И сам он вывел на дорогу, оглянулся, схватил меня за руку.
— Ну, Коля, — говорит, — давай простимся с тобой на всякий случай. Дело, сам понимаешь, смертельное. Но раз вызвался сам, то отказать тебе не смею. Выручай, Коля! Мы тут больше двух часов не продержимся. Потери чересчур большие.
— Ладно, — говорю, — Андрей, мы с тобой не первый раз в такой оборот угодили. Через часок жди меня. Я там высмотрю что надо. Ну, а уж если не вернусь, кланяйся там нашим, на Урале…
И вот пополз я, хоронясь по-за деревьями. Попробовал в одну сторону — нет, не пробиться: густым огнём фашисты по тому участку кроют. Пополз в обратную сторону. Там на краю лесочка овраг был, буерак такой, довольно глубоко промытый. А на той стороне у буерака кустарник, и за ним — дорога, поле открытое. Спустился я в овраг, решил к кустикам подобраться и сквозь них высмотреть, что в поле делается. Стал я карабкаться по глине, наверх, вдруг замечаю — над самой моей головой две босые пятки торчат. Пригляделся, вижу: ступни маленькие, на подошвах грязь присохла и отваливается, как штукатурка, пальцы тоже грязные, поцарапанные, а мизинчик на левой ноге синей тряпочкой перевязан — видно, пострадал где-то… Долго я глядел на эти пятки, на пальцы, которые беспокойно шевелились над моей головой. И вдруг, сам не знаю почему, потянуло меня щекотнуть эти пятки… Даже и объяснить вам не могу. А вот подмывает и подмывает… Взял я колючую былинку и покорябал ею легонько одну из пяток. Разом исчезли обе ноги в кустах, и на том месте, где торчали из ветвей пятки, появилась голова.

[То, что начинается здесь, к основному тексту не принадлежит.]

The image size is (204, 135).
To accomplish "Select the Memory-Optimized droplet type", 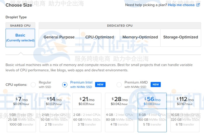I will pyautogui.click(x=140, y=37).
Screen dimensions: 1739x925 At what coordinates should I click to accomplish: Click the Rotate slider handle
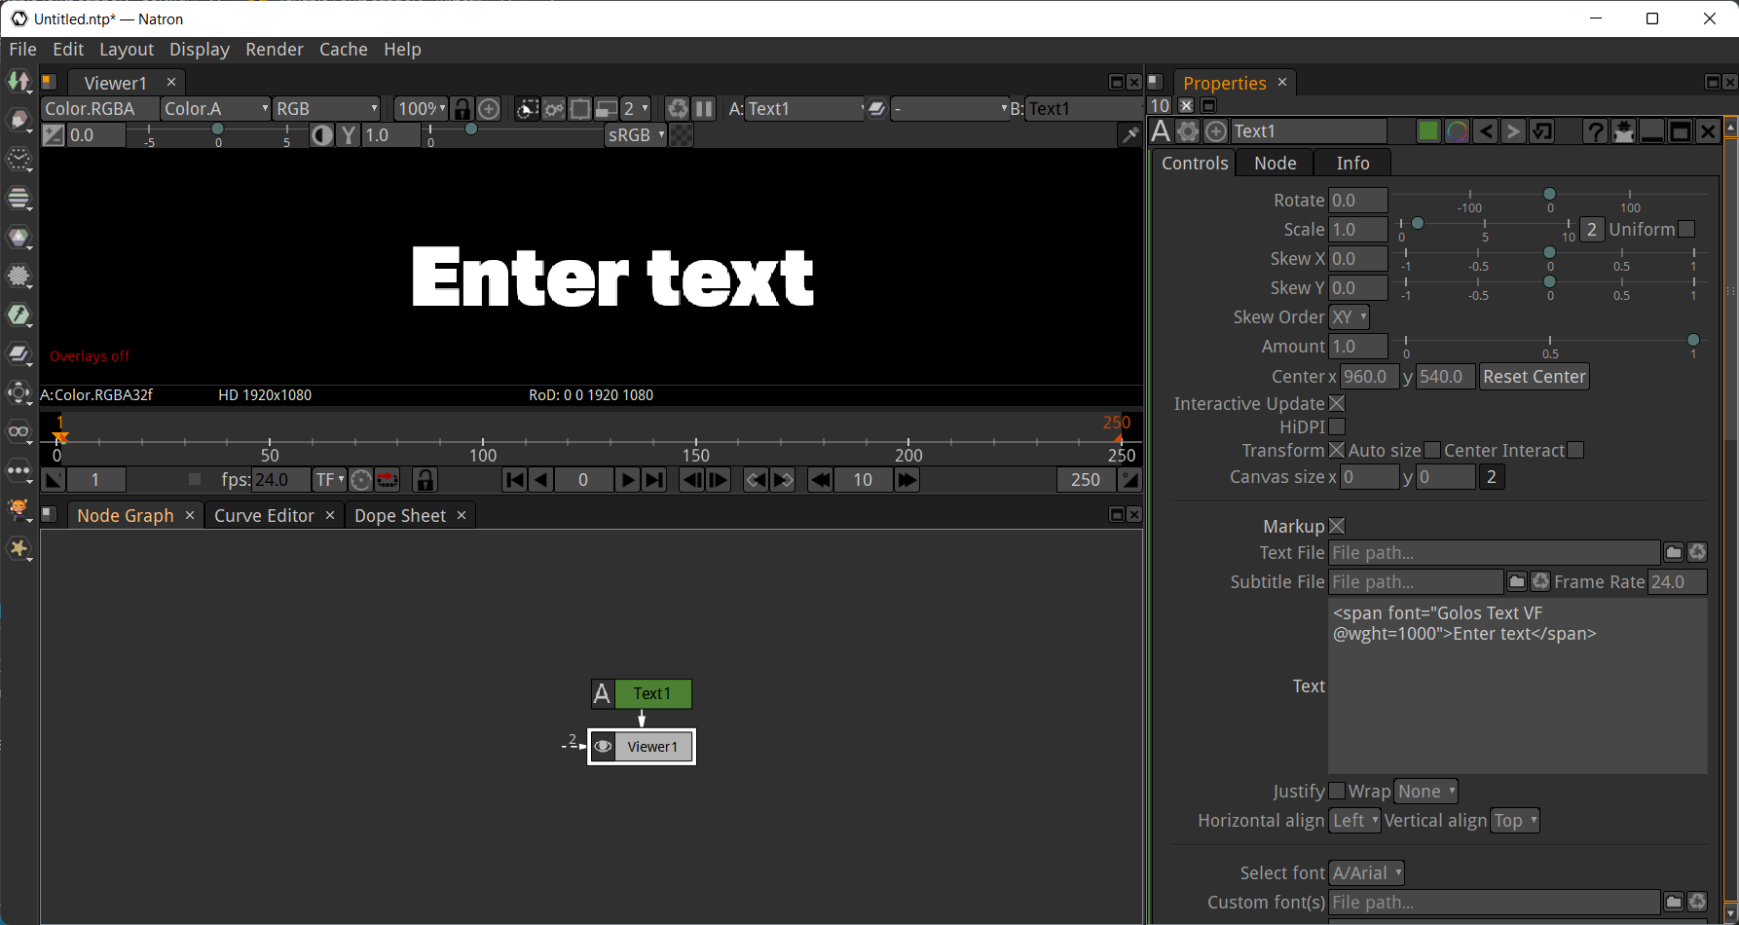1549,195
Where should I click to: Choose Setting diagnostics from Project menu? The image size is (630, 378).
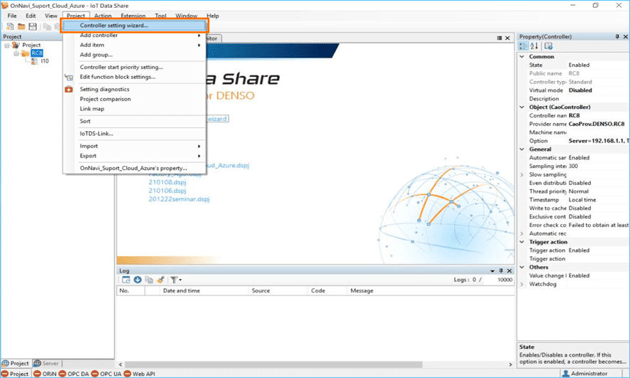104,90

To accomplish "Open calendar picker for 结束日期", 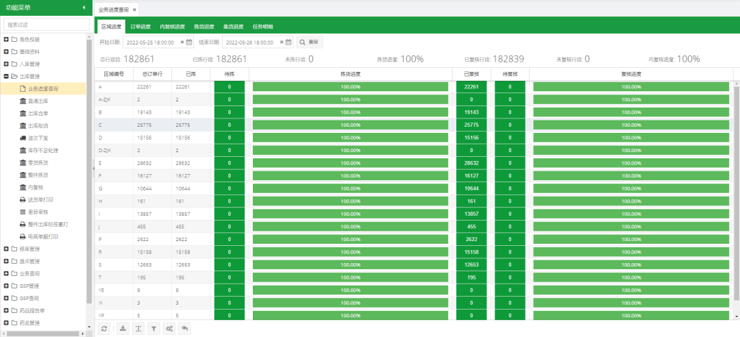I will pos(288,42).
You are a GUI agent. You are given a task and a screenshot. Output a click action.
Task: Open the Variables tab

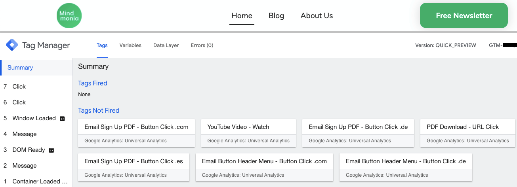130,45
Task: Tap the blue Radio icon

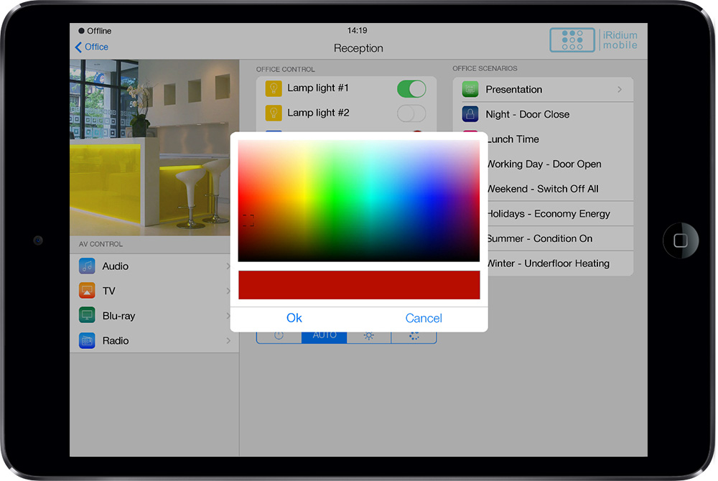Action: 87,341
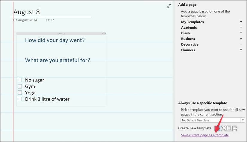Mark the Yoga checkbox as done
Image resolution: width=247 pixels, height=142 pixels.
click(20, 93)
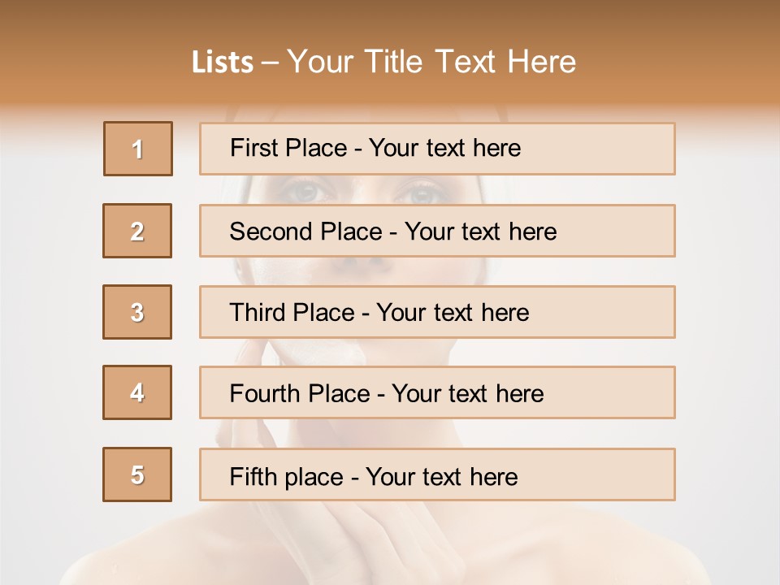The height and width of the screenshot is (585, 780).
Task: Click the number 5 square
Action: point(137,475)
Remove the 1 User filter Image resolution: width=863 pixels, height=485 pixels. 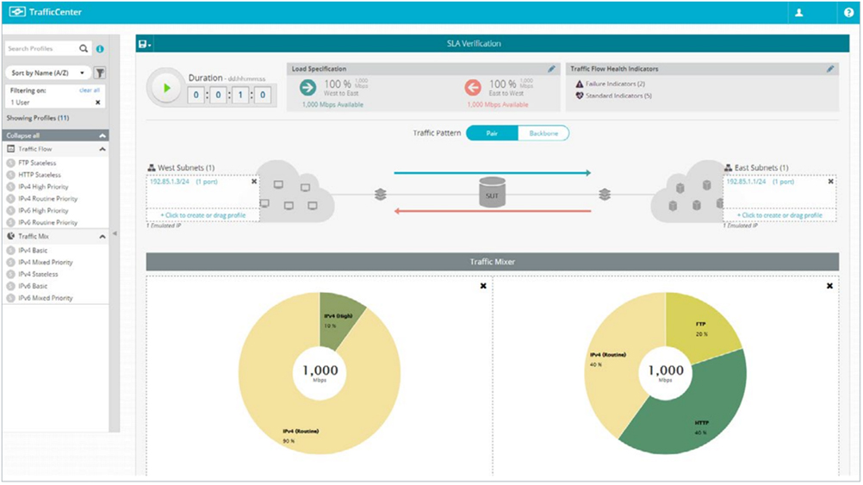(97, 103)
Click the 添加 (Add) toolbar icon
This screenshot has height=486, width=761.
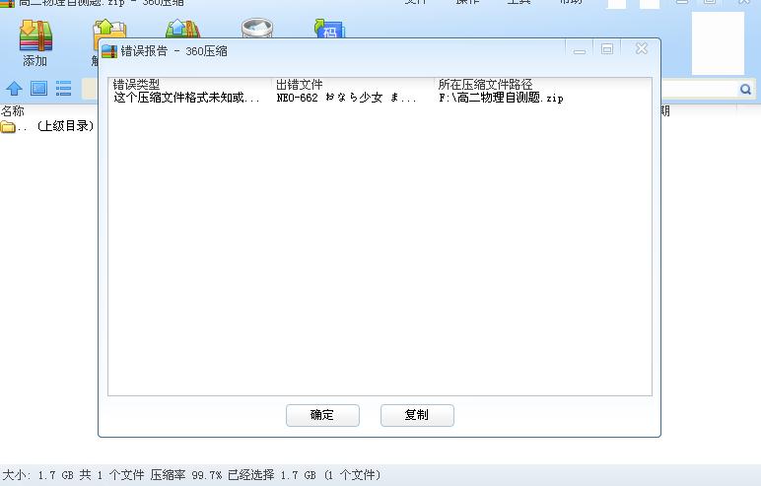(x=35, y=43)
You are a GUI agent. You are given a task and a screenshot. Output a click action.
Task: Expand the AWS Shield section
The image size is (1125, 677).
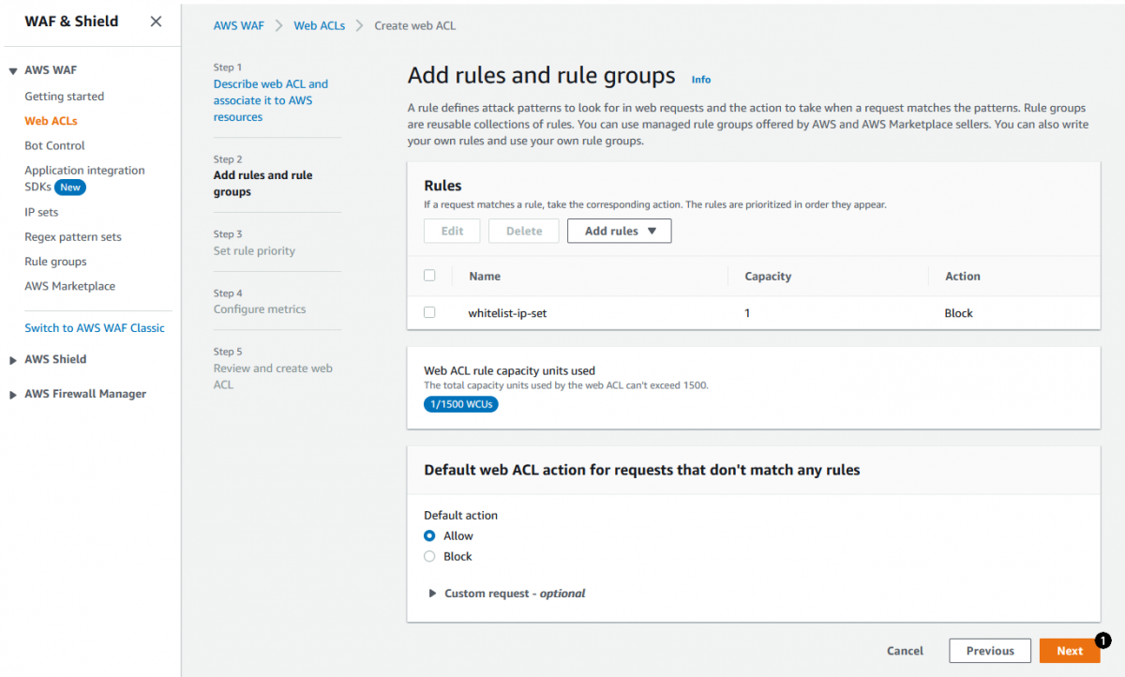(56, 359)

Смешная такая, глаза перепуганные, безбровые, волосы лохматые, выгоревшие, а нос весь в конопатинках.
— Ты что тут? — говорю я.
— Я, — говорит, — корову ищу. Вы не видели, дядя? Маришкой зовут. Сама белая, а на боке чёрное. Один рог вниз торчит, а другого вовсе нет… Только вы, дядя, не верьте… Это я всё вру… пробую так. Дядя, — говорит, — вы от наших отбились?
— А это кто такие ваши? — спрашиваю.
— Ясно, кто — Красная Армия… Только наши вчера за реку ушли. А вы, дядя, зачем тут? Вас немцы зацапают.
— А ну, иди сюда, — говорю. — Расскажи, что тут в твоей местности делается.
Голова исчезла, опять появилась нога, и ко мне по глиняному склону на дно оврага, как на салазках, пятками вперёд, съехал мальчонка лет тринадцати.
— Дядя, — зашептал он, — вы скорее отсюда давайте куда-нибудь. Тут фашисты ходят. У них вон у того леса четыре пушки стоят, а здесь, сбоку, миномёты ихние установлены. Тут через дорогу никакого ходу нет.
— И откуда, — говорю, — ты всё это знаешь?
— Как, — говорит, — откуда? Даром, что ли, с утра наблюдаю?
— Для чего же наблюдаешь?
— Пригодится в жизни, мало ль что…
Стал я его расспрашивать, и малец рассказал мне про всю обстановку. Выяснил я, что овраг идёт по лесу далеко и по дну его можно будет вывести наших из зоны огня.
Мальчишка вызвался проводить нас.
Только мы стали выбираться из оврага в лес, как вдруг засвистело в воздухе, завыло, и раздался такой треск, словно большую половицу разом на тысячи сухих щепок раскололо. Это фашистская мина угодила прямо в овраг и рванула землю около нас.
Темно стало у меня в глазах. Потом я высвободил голову из-под насыпавшейся на меня земли, огляделся: где, думаю, мой маленький товарищ? Вижу, медленно приподнимает свою кудлатую голову от земли, начинает выковыривать глину из ушей, изо рта, из носа.